You're looking at this person, wondering, "Whatever happened to that spiritual foundation I once saw?"

It's likely still in there.

God says any of His words that have been put forth in the past "will not return to me empty, but will accomplish what I desire and achieve the purpose for which I sent it." (Isaiah 55:11)

What it may take for your loved one is what it took for David.  He had a person with a spiritual foundation call him out on it in love

Perhaps this person is a family member, or maybe it's not. What must be true, in my experience, is that this person must have credibility in the eyes of the person to be confronted.

And it's not about condemning them (although that doesn't mean you endorse bad behavior.)

It's about reminding that person that they are not a lost cause---they are valuable and worthy.

It's about reminding them that they are still loved unconditionally---by you and by God.

It's about reminding them that despite the rebellion God has not abandoned them---and he still He still has a purpose for them.

And it's about reminding them that's why we have Jesus in the first place.

You may not see what you want to see today... but if you can see this, you'll find encouraging perspective on rebellious family members.

tindellbaldwinI watched an interview with author Tindell Baldwin whose book "Popular: Boys, Booze and Jesus" shares her journey in leaving her faith for the “popular crowd” --- and into a life of addiction and heartache. It also chronicles her journey back... something that took longer than her Christian parents were praying for.

One defining moment for Tindell was when she was at one of the darkest places in her downward journey and she walked into her bedroom to find a dozen roses waiting for her with a simple note. “You are deeply loved, love mom and dad.”
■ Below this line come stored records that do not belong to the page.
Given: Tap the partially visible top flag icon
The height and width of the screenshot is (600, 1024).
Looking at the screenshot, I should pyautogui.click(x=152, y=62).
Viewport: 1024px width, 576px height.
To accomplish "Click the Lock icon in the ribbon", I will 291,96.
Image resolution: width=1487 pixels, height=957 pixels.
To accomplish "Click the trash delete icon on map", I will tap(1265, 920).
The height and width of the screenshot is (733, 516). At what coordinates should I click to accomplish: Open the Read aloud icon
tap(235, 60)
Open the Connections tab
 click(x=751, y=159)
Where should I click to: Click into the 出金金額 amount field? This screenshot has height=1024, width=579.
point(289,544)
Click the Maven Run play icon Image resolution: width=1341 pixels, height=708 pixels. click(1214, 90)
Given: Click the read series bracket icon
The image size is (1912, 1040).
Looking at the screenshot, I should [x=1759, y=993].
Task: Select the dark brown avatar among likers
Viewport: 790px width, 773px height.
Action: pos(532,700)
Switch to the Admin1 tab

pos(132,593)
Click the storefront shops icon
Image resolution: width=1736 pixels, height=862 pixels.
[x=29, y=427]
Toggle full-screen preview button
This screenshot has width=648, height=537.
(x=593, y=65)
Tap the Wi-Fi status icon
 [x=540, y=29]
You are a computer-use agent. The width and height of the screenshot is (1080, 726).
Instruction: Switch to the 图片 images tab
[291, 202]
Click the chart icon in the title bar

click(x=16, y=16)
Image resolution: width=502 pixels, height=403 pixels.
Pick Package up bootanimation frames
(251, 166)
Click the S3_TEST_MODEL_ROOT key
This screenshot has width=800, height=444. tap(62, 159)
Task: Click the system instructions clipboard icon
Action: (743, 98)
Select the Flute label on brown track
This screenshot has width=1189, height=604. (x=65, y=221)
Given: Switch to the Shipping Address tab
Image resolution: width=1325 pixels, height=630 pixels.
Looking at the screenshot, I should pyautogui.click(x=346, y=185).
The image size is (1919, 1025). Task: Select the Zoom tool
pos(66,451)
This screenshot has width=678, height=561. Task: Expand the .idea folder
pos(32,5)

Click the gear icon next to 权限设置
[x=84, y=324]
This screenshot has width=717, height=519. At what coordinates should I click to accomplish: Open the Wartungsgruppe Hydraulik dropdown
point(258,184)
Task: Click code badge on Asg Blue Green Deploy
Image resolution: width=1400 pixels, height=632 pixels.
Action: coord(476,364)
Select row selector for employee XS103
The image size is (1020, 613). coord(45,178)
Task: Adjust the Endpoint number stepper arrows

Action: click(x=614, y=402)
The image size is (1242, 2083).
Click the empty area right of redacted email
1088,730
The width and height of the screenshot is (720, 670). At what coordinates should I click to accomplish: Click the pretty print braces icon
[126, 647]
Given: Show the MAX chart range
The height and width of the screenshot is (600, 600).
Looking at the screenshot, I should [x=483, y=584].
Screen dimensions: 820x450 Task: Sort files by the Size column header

Now this story sounds sweet but nothing extraordinary until you know the context. I had gone out to lunch with my dad that day because he was worried I had a drinking problem. I had shown up to a couple of school functions where I had been obviously wasted so he was concerned. It was during this conversation that I got the phone call that another mistake I had made while drinking ended my current relationship. Again I was 17. So there I was at lunch with dad talking about my drinking problem and quite honestly my ongoing attitude problem when the consequences of my drinking called me on the phone. 

However, in spite of my disobedience, in spite of my utter disregard for their rules, despite my constant attitude, my parents left me a dozen roses when I most needed to know that I was loved... God is making you the same offer, everyday he waits with a dozen roses and a simple note that says “you are deeply loved”, in spite of what you have done, in spite of how you have treated him, and in spite of the fact that we are all undeserving. He is waiting. - Tindell Baldwin

So keep praying.

I like to think of it as sending God's Holy Spirit to knock on the door of a person's life. I can't control whether or not that person opens up the door, but I can team up with God in reaching out to him/her.

And keep being a person after God's own heart yourself. You can't take someone on a journey you aren't willing to go on yourself.

Maybe we can find some support and wisdom in each other.

  • What's been your experience with hard-hearted family members who once weren't so hard-hearted?
  • How have you been frustrated and/or experienced breakthroughs in this journey?
  • How has unconditional love been a factor?